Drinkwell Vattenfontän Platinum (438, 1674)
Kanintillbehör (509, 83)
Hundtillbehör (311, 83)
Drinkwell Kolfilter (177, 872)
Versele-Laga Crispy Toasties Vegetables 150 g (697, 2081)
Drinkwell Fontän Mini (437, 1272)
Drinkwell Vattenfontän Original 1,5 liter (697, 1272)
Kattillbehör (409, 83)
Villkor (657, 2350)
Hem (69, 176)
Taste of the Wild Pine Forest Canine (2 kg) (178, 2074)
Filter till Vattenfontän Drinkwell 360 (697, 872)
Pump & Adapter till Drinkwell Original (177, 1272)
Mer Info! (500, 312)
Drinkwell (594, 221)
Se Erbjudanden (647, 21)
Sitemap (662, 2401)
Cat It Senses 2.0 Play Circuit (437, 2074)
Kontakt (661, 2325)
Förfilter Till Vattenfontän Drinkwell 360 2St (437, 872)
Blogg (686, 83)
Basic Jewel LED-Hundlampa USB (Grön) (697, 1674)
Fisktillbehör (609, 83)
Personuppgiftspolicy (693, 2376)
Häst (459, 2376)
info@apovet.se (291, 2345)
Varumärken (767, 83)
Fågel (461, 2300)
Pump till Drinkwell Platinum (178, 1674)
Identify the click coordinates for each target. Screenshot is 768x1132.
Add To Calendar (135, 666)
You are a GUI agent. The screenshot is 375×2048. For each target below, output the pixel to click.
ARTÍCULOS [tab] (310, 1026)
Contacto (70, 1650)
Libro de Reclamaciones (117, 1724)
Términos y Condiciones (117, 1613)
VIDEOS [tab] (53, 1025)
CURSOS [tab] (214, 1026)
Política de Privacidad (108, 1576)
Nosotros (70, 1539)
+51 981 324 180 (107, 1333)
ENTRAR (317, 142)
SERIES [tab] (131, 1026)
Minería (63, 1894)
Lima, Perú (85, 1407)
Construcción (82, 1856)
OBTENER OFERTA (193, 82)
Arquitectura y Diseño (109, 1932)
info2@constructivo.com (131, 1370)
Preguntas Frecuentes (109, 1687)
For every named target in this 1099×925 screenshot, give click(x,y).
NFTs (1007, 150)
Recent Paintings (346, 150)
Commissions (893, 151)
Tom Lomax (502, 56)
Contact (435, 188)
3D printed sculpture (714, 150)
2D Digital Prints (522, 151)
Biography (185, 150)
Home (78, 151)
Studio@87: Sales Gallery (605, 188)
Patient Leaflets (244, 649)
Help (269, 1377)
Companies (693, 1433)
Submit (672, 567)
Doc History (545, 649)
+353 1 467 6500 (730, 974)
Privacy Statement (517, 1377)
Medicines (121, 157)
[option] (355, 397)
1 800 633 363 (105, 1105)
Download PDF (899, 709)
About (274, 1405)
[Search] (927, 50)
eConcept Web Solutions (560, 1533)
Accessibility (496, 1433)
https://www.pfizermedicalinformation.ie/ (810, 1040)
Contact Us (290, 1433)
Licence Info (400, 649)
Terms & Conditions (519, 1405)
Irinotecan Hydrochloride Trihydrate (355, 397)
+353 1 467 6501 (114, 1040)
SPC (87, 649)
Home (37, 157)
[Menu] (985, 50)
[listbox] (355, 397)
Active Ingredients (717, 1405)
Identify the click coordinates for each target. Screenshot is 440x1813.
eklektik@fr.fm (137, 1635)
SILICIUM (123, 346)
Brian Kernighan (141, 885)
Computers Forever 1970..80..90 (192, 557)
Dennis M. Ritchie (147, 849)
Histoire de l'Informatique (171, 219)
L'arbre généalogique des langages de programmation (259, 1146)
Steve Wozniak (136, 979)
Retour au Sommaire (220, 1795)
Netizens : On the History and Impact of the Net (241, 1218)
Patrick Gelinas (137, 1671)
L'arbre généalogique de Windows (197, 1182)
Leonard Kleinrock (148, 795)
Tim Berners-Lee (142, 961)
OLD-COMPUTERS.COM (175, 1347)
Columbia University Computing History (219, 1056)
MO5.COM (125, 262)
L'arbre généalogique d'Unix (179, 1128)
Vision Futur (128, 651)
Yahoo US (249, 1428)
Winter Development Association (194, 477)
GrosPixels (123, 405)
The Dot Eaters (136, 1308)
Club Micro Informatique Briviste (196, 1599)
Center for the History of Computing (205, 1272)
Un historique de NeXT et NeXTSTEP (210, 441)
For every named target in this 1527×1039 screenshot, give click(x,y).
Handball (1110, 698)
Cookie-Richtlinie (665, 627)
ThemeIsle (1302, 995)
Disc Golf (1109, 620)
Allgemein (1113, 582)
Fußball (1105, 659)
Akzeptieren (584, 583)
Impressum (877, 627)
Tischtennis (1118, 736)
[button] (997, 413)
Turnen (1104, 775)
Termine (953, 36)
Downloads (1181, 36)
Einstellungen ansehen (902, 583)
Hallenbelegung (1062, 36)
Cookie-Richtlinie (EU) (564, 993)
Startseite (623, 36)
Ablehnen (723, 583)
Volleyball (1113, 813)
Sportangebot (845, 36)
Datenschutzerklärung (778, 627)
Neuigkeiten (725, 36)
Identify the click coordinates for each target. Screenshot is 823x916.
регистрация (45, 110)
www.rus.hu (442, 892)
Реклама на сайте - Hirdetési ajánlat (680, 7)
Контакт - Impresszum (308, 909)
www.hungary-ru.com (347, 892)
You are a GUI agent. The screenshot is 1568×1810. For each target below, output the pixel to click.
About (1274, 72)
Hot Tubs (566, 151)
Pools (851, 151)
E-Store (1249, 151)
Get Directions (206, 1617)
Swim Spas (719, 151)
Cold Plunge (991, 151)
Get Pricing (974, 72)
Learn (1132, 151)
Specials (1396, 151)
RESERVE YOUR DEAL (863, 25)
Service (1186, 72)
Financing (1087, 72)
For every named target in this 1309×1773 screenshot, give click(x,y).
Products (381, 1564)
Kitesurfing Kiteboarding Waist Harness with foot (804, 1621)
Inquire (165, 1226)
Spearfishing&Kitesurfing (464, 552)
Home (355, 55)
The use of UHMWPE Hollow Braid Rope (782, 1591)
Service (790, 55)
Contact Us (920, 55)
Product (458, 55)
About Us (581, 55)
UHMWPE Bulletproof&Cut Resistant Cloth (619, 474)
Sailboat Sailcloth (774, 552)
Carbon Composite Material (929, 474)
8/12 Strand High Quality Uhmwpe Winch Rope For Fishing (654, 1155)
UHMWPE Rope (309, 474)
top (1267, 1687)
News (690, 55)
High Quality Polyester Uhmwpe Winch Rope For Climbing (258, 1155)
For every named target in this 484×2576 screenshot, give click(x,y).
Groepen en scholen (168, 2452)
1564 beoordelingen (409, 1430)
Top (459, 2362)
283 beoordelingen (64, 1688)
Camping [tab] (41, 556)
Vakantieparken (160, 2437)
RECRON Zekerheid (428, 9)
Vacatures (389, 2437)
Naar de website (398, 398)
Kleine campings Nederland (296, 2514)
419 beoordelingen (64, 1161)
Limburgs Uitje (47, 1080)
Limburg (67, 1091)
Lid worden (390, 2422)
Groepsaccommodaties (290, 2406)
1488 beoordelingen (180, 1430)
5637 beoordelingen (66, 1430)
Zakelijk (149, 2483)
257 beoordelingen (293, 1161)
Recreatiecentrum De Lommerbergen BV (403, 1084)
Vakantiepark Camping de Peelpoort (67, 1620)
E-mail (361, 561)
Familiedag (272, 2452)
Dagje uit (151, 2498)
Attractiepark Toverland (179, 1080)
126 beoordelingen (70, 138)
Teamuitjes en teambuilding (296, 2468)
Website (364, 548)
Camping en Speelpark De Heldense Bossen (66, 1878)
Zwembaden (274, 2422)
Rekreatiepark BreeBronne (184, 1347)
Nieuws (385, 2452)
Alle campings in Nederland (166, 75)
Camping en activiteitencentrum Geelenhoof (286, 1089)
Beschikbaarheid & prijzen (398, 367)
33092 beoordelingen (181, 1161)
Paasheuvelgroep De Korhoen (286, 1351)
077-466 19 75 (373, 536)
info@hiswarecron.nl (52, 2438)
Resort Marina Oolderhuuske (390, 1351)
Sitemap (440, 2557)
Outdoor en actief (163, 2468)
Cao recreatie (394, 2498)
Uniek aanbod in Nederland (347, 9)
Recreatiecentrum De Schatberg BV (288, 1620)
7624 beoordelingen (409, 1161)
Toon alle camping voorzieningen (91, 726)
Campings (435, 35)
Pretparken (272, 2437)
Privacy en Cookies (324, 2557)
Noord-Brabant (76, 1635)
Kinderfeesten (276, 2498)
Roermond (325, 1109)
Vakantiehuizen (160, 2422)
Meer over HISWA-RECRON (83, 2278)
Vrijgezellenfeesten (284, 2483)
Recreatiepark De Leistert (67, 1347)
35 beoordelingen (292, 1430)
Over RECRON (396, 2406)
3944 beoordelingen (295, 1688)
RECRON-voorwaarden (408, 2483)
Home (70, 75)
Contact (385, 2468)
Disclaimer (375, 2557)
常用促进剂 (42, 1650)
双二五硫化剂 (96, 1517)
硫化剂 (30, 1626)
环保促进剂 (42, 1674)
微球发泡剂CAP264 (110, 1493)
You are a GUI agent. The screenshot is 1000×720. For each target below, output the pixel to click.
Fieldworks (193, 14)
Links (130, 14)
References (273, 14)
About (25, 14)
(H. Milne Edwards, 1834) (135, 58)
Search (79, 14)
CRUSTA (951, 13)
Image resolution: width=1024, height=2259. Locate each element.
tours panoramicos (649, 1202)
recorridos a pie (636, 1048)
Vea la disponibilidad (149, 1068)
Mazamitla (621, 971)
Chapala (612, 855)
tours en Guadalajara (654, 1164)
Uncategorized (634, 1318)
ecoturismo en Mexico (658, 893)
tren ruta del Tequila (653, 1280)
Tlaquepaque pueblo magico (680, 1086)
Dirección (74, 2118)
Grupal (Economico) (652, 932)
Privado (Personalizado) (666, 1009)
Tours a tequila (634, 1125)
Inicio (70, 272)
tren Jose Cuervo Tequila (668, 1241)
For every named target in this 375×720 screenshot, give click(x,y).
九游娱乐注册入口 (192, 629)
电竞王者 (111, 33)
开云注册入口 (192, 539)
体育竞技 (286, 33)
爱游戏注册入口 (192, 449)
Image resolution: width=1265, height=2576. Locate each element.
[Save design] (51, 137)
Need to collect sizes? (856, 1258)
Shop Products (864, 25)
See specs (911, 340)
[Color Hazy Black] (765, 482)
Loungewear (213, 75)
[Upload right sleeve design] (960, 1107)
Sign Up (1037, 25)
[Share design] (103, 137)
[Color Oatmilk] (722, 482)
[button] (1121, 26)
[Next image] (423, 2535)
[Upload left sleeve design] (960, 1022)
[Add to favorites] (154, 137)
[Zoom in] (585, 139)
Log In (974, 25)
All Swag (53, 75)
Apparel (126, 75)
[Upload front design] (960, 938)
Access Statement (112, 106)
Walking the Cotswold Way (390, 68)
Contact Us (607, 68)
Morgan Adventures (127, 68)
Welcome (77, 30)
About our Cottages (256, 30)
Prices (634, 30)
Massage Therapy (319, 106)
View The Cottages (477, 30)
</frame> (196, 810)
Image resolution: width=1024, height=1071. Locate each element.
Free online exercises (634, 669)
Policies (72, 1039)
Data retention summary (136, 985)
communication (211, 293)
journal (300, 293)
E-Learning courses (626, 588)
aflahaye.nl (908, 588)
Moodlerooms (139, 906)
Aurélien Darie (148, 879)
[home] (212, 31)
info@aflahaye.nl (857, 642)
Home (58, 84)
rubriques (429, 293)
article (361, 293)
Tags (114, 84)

- **Short problem**: Could you arrange the entries as a numbered list, starting at the line containing "top (1267, 1687)" and ending at the line containing "Camping en activiteitencentrum", with both of those lines included and any blank lines left out?

- **Expected answer**:
1. top (1267, 1687)
2. News (690, 55)
3. High Quality Polyester Uhmwpe Winch Rope For Climbing (258, 1155)
4. For every named target in this 484×2576 screenshot, give click(x,y).
5. Groepen en scholen (168, 2452)
6. 1564 beoordelingen (409, 1430)
7. Top (459, 2362)
8. 283 beoordelingen (64, 1688)
9. Camping [tab] (41, 556)
10. Vakantieparken (160, 2437)
11. RECRON Zekerheid (428, 9)
12. Vacatures (389, 2437)
13. Naar de website (398, 398)
14. Kleine campings Nederland (296, 2514)
15. 419 beoordelingen (64, 1161)
16. Limburgs Uitje (47, 1080)
17. Limburg (67, 1091)
18. Lid worden (390, 2422)
19. Groepsaccommodaties (290, 2406)
20. 1488 beoordelingen (180, 1430)
21. 5637 beoordelingen (66, 1430)
22. Zakelijk (149, 2483)
23. 257 beoordelingen (293, 1161)
24. Recreatiecentrum De Lommerbergen BV (403, 1084)
25. Vakantiepark Camping de Peelpoort (67, 1620)
26. E-mail (361, 561)
27. Familiedag (272, 2452)
28. Dagje uit (151, 2498)
29. Attractiepark Toverland (179, 1080)
30. 126 beoordelingen (70, 138)
31. Teamuitjes en teambuilding (296, 2468)
32. Website (364, 548)
33. Camping en Speelpark De Heldense Bossen (66, 1878)
34. Zwembaden (274, 2422)
35. Rekreatiepark BreeBronne (184, 1347)
36. Nieuws (385, 2452)
37. Alle campings in Nederland (166, 75)
38. Camping en activiteitencentrum Geelenhoof (286, 1089)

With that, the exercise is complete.